==== Records to process
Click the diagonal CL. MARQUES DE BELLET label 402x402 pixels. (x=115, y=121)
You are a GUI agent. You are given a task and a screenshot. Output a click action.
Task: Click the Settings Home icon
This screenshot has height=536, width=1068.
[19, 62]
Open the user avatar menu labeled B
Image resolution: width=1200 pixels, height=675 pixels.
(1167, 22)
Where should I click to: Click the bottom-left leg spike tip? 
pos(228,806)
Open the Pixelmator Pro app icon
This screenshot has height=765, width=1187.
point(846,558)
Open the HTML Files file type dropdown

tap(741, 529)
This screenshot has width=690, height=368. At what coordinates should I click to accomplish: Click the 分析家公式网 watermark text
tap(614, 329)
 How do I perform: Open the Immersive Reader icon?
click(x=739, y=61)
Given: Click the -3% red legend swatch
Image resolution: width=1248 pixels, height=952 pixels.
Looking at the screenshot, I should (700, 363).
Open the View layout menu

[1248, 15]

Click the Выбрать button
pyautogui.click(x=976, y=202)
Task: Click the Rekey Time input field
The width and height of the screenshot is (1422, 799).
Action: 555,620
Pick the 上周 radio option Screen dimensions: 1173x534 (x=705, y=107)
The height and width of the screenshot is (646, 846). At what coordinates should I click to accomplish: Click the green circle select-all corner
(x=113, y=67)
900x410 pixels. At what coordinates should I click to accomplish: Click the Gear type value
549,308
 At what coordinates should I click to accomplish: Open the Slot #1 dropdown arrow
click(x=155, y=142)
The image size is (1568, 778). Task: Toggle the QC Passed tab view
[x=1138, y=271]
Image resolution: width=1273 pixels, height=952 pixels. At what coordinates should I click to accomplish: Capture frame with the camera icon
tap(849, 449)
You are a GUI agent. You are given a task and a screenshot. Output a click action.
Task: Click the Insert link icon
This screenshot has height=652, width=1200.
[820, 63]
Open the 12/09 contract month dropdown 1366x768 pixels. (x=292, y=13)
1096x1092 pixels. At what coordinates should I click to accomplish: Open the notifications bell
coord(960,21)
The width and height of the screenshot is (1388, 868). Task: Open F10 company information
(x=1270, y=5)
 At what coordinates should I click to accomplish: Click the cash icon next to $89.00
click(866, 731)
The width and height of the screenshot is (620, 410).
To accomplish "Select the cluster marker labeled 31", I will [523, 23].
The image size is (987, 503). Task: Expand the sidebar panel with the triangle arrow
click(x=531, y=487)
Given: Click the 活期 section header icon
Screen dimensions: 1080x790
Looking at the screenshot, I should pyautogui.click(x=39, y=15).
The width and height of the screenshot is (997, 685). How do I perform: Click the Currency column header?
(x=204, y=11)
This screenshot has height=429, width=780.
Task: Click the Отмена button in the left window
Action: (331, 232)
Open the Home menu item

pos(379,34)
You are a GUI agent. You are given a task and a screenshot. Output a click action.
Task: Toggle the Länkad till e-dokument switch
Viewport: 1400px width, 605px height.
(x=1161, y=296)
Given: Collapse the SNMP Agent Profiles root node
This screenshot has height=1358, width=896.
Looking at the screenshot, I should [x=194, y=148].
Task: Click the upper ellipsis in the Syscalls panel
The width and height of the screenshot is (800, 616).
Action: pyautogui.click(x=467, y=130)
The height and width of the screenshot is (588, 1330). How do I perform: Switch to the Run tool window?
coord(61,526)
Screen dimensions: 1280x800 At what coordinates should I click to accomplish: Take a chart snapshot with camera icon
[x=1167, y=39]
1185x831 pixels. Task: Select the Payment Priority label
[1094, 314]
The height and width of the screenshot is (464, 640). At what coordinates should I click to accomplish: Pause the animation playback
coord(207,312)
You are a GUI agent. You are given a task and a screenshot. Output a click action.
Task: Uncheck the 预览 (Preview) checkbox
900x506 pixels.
========
> **What this task involves**: Without altering anything, print all of the data again.

> **Solution to this task**:
Click the diagonal CL. MARQUES DE BELLET label 402x402 pixels. (x=115, y=121)
You are a GUI agent. You are given a task and a screenshot. Output a click action.
Task: Click the Settings Home icon
This screenshot has height=536, width=1068.
[19, 62]
Open the user avatar menu labeled B
Image resolution: width=1200 pixels, height=675 pixels.
(1167, 22)
Where should I click to: Click the bottom-left leg spike tip? 
pos(228,806)
Open the Pixelmator Pro app icon
This screenshot has height=765, width=1187.
point(846,558)
Open the HTML Files file type dropdown

tap(741, 529)
This screenshot has width=690, height=368. At what coordinates should I click to accomplish: Click the 分析家公式网 watermark text
tap(614, 329)
 How do I perform: Open the Immersive Reader icon?
click(x=739, y=61)
Given: Click the -3% red legend swatch
Image resolution: width=1248 pixels, height=952 pixels.
Looking at the screenshot, I should (700, 363).
Open the View layout menu

[1248, 15]

Click the Выбрать button
pyautogui.click(x=976, y=202)
Task: Click the Rekey Time input field
The width and height of the screenshot is (1422, 799).
Action: 555,620
Pick the 上周 radio option Screen dimensions: 1173x534 (x=705, y=107)
The height and width of the screenshot is (646, 846). At what coordinates should I click to accomplish: Click the green circle select-all corner
(x=113, y=67)
900x410 pixels. At what coordinates should I click to accomplish: Click the Gear type value
549,308
 At what coordinates should I click to accomplish: Open the Slot #1 dropdown arrow
click(x=155, y=142)
The image size is (1568, 778). Task: Toggle the QC Passed tab view
[x=1138, y=271]
Image resolution: width=1273 pixels, height=952 pixels. At what coordinates should I click to accomplish: Capture frame with the camera icon
tap(849, 449)
You are a GUI agent. You are given a task and a screenshot. Output a click action.
Task: Click the Insert link icon
This screenshot has height=652, width=1200.
[820, 63]
Open the 12/09 contract month dropdown 1366x768 pixels. (x=292, y=13)
1096x1092 pixels. At what coordinates should I click to accomplish: Open the notifications bell
coord(960,21)
The width and height of the screenshot is (1388, 868). Task: Open F10 company information
(x=1270, y=5)
 At what coordinates should I click to accomplish: Click the cash icon next to $89.00
click(866, 731)
The width and height of the screenshot is (620, 410).
To accomplish "Select the cluster marker labeled 31", I will [523, 23].
The image size is (987, 503). Task: Expand the sidebar panel with the triangle arrow
click(x=531, y=487)
Given: Click the 活期 section header icon
Screen dimensions: 1080x790
Looking at the screenshot, I should pyautogui.click(x=39, y=15).
The width and height of the screenshot is (997, 685). How do I perform: Click the Currency column header?
(x=204, y=11)
This screenshot has height=429, width=780.
Task: Click the Отмена button in the left window
Action: (331, 232)
Open the Home menu item

pos(379,34)
You are a GUI agent. You are given a task and a screenshot. Output a click action.
Task: Toggle the Länkad till e-dokument switch
Viewport: 1400px width, 605px height.
(x=1161, y=296)
Given: Collapse the SNMP Agent Profiles root node
This screenshot has height=1358, width=896.
Looking at the screenshot, I should [x=194, y=148].
Task: Click the upper ellipsis in the Syscalls panel
The width and height of the screenshot is (800, 616).
Action: pyautogui.click(x=467, y=130)
The height and width of the screenshot is (588, 1330). How do I perform: Switch to the Run tool window?
coord(61,526)
Screen dimensions: 1280x800 At what coordinates should I click to accomplish: Take a chart snapshot with camera icon
[x=1167, y=39]
1185x831 pixels. Task: Select the Payment Priority label
[1094, 314]
The height and width of the screenshot is (464, 640). At what coordinates should I click to accomplish: Pause the animation playback
coord(207,312)
You are a GUI agent. You are given a task and a screenshot. Output a click action.
Task: Uncheck the 预览 (Preview) checkbox
900x506 pixels.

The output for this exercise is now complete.